632 / 634: La muerte
de Mahoma. Algunos historiadores piensan que no está clara la fecha del
fallecimiento del profeta, pues una crónica de la batalla de Gaza lo
menciona.
Según esto, habría muerto en 634, quizá en un ataque a Jerusalén. Si
esto fuera
así, Abu Bakr nunca habría sido califa, sino que le habría sucedido
directamente Omar. Otra hipótesis sostiene que Mahoma acabó asesinado
en un
complot tramado, en 634, por Abu Bakr, Omar y Abu Ubaida, con la
complicidad de
Aisha (cfr. Lammens 1910). El relato del envenenamiento por una judía
de Jaibar
y el posterior fallecimiento el 8 de junio de 632 se habría inventado
para
camuflar lo ocurrido y, de camino, prestigiar a Abu Bakr y su familia.
632: Habría
accedido al poder como primer califa, Abu Bakr (632-634), si no es
cierta la
conjura del «triunvirato» señalada por Lammens.
634: La batalla
de Gaza. En la primavera de 634, las tropas de Mahoma derrotaron al
ejército
romano y mataron al candidato Teodoro, jefe supremo del ejército
romano. La
crónica de Tomás el Presbítero, del año 640, da a entender que los
árabes iban
comandados por el propio Mahoma. Esta gran victoria al este de Gaza
dejó
expedito el camino hacia Jerusalén. ¿Tal vez los sarracenos llegaron
hasta
luchar en Jerusalén y allí habría muerto Mahoma? Es una de las
hipótesis.
634: Califato de
Omar Ibn Al-Jatab (reinó 634-644).
636: La batalla del
río Yarmuk, cerca de Damasco, donde los ejércitos sarracenos de Omar
vencieron sobre
los ejércitos del emperador romano Heraclio.

━━━━━━

■ Lista de tareas
(a) Extrae de la cronología, sin cambios, el fragmento que va desde "Según esto, habría" hasta "y su familia.".
(b) Responde según la cronología:
(i) ¿De qué año es la crónica de Tomás el Presbítero?
(ii) ¿A quién mataron las tropas de Mahoma en la batalla de Gaza?
(iii) ¿Cerca de qué ciudad está el río Yarmuk?
(c) Prosigue la cronología de Mahoma y los primeros califas a partir de la última entrada.

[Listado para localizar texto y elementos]
━━━━━━

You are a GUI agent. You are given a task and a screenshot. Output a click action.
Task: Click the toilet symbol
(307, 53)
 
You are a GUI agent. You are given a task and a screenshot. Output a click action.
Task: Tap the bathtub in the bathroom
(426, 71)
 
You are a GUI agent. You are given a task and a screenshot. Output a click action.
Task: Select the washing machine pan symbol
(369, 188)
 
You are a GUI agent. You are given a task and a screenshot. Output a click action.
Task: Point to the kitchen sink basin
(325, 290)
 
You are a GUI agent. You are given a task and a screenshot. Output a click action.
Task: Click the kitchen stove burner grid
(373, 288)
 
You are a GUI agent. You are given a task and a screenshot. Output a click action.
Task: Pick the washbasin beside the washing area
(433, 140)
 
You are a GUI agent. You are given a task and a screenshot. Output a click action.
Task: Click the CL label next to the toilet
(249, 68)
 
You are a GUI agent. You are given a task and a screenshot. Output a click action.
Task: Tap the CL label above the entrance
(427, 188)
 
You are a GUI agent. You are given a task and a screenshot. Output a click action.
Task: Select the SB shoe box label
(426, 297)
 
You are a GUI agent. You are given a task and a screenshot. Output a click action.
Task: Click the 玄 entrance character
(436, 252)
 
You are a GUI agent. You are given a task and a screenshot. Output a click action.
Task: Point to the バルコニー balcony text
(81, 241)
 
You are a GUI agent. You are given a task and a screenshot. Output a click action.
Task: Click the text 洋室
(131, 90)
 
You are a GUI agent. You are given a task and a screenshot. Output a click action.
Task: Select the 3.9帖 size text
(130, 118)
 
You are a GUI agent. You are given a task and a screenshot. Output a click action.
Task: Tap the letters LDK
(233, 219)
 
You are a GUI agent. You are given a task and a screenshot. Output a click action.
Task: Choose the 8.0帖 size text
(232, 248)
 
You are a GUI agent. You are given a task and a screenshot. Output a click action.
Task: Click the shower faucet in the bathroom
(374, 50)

━━━━━━

■ Resultados esperados
(a)
Según esto, habría muerto en 634, quizá en un ataque a Jerusalén. Si
esto fuera
así, Abu Bakr nunca habría sido califa, sino que le habría sucedido
directamente Omar. Otra hipótesis sostiene que Mahoma acabó asesinado
en un
complot tramado, en 634, por Abu Bakr, Omar y Abu Ubaida, con la
complicidad de
Aisha (cfr. Lammens 1910). El relato del envenenamiento por una judía
de Jaibar
y el posterior fallecimiento el 8 de junio de 632 se habría inventado
para
camuflar lo ocurrido y, de camino, prestigiar a Abu Bakr y su familia.

(b)
(i) Del año 640.
(ii) Al candidato Teodoro, jefe supremo del ejército romano.
(iii) Cerca de Damasco.

(c)
637: La ciudad de
Jerusalén, sitiada, pactó su rendición a las tropas de Omar.
638: Entrada
triunfal de Omar en la Jerusalén conquistada, a lomos de un asno y
haciéndose
llamar Redentor (Al-Faruk).
638-640: Los
nazarenos emprendieron una precaria reconstrucción del templo, donde
ofrendaron
sacrificios animales conforme a la ley mosaica. Según la crónica del
obispo Sebeos:
los judíos (nazarenos) se construyeron un lugar de culto en la
explanada del
monte del Templo, pero los ismaelitas, celosos, expulsaron de allí a
los
judíos, que tuvieron que contentarse con un sitio marginal (cfr. Leila
Qadr
2019: 270).
640: Se consumó
la ruptura de los sarracenos de Omar con los «judíos» (nazarenos). De
modo que
Omar los expulsó de la ciudad y luego de toda Arabia.
641: Los
sarracenos conquistaron el Egipto romano.
644: El califa Omar
fue asesinado.
644: Califato de
Utmán Ibn Affan (reinó 644-656). Utmán habría mandado compilar una
versión
oficial del Corán y destruir todas las demás.
647: Los
sarracenos prosiguieron la guerra, atacando el exarcado romano de
Cartago.
651: Las tropas
califales ultimaron la conquista de Persia.
656: El califa
Utmán fue asesinado.
656: Califato de
Alí Ibn Abi Talib (reinó 656-661), primo hermano y yerno de Mahoma.
656-661: La primera
guerra civil (o fitna), por la sucesión al califato.
661: El califa
Alí también fue asesinado. Su hijo Hasan firmó un tratado de paz con
Muawiya,
el poderoso gobernador de Siria.
661-684: Comenzó
la época sufiánida, en la que acceden al califato descendientes
de Abu
Sufyan, de la familia Omeya, parientes lejanos del profeta.
661: El califa Muawiya
I (reinó 661-680). Instauró en el poder a la dinastía omeya.
Sobre el califato
Omeya puede consultarse en Internet:
661: Un terremoto
destruyó el templo de Jerusalén levantado por Omar, y Muawiya lo
reconstruyó.
670: Hasan, hijo de Alí, fue asesinado
por envenenamiento.
680: El califato
de Yazid I (reinó 680-683), hijo de Muawiya.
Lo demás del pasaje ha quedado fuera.